Racheter ses propres actions est une pratique de redistribution des bénéfices aux actionnaires très répandue aux Etats-Unis.

Les sociétés américaines ont racheté des actions propres pour une valeur globale de 373 milliards USD en 2010, contre 154 milliards en 2009. Et des grands noms comme IBM, Intel ou Cisco ont annoncé vouloir acquérir plus massivement encore leurs propres actions en 2011. Les sociétés qui composent l’indice américain S&P500 rétribuent davantage leurs actionnaires à travers ce vecteur (entre 50 et 60 % des bénéfices redistribués) que par le versement d’un dividende.
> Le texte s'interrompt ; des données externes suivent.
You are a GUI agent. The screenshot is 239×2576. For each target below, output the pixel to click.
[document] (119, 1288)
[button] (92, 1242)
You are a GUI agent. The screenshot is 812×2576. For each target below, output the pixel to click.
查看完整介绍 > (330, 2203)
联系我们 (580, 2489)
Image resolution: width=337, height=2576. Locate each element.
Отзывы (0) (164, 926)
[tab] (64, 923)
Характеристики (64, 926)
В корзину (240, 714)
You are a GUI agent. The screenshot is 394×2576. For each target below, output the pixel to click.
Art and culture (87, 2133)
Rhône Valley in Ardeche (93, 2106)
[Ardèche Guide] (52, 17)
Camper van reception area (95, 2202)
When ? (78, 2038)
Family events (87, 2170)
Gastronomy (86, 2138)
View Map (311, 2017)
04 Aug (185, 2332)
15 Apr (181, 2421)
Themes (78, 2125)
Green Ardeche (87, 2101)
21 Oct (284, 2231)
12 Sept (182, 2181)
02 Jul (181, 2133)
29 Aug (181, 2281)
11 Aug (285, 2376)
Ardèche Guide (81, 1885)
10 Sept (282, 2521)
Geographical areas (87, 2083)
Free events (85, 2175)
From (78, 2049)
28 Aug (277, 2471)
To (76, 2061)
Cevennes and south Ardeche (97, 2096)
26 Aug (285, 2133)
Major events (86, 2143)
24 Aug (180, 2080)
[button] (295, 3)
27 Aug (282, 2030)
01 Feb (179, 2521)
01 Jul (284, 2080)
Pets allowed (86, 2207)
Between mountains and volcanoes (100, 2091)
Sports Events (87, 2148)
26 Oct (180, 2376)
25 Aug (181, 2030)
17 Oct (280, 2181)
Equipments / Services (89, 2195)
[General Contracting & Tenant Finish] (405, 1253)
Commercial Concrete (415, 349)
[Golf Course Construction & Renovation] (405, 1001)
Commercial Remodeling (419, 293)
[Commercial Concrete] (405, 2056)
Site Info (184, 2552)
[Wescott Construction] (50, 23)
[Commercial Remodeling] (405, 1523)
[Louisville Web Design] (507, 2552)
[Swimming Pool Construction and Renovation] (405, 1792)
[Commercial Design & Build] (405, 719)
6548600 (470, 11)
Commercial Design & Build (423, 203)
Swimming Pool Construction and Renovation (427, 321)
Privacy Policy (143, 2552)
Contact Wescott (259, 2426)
L’avantage par rapport au dividende est qu’une société peut plus facilement réduire ou stopper ses rachats d’actions propres, alors que l’annonce d’une baisse ou d’une suspension du dividende est souvent très lourdement sanctionnée par les investisseurs et revêt un signal bien plus négatif.

 

Si une entreprise rachète ses propres actions, peut-on en conclure qu’elles sont sous-évaluées ? Nous ne le pensons pas. Le retour en grâce des rachats d’actions s’explique plutôt par le fait que la plupart des grands groupes américains et particulièrement dans le secteur technologique ont accumulé des liquidités record ces dernières années. Les réductions de coûts ont été massives et les investissements limités vu les incertitudes sur les perspectives économiques. Dans un contexte de taux d’intérêt faible, détenir trop de liquidités est sous optimal. Or, des géants comme Cisco, Apple, Google, IBM, Intel ou Texas Instruments disposent de liquidités qui représentent 10 %, voire 20 % pour certains, de leur capitalisation boursière. A défaut d’opportunités d’investissements ou d’acquisitions suffisamment intéressantes, cette redistribution accrue des bénéfices aux actionnaires est bienvenue, d’autant qu’avec des rendements de dividende de 1 % en moyenne, le secteur technologique se montre peu généreux avec ses actionnaires.

 

La redistribution du bénéfice est en outre une bonne chose pour les investisseurs. Cela réduit en effet le risque de se lancer dans des acquisitions souvent destructrices de valeur pour l’actionnaire.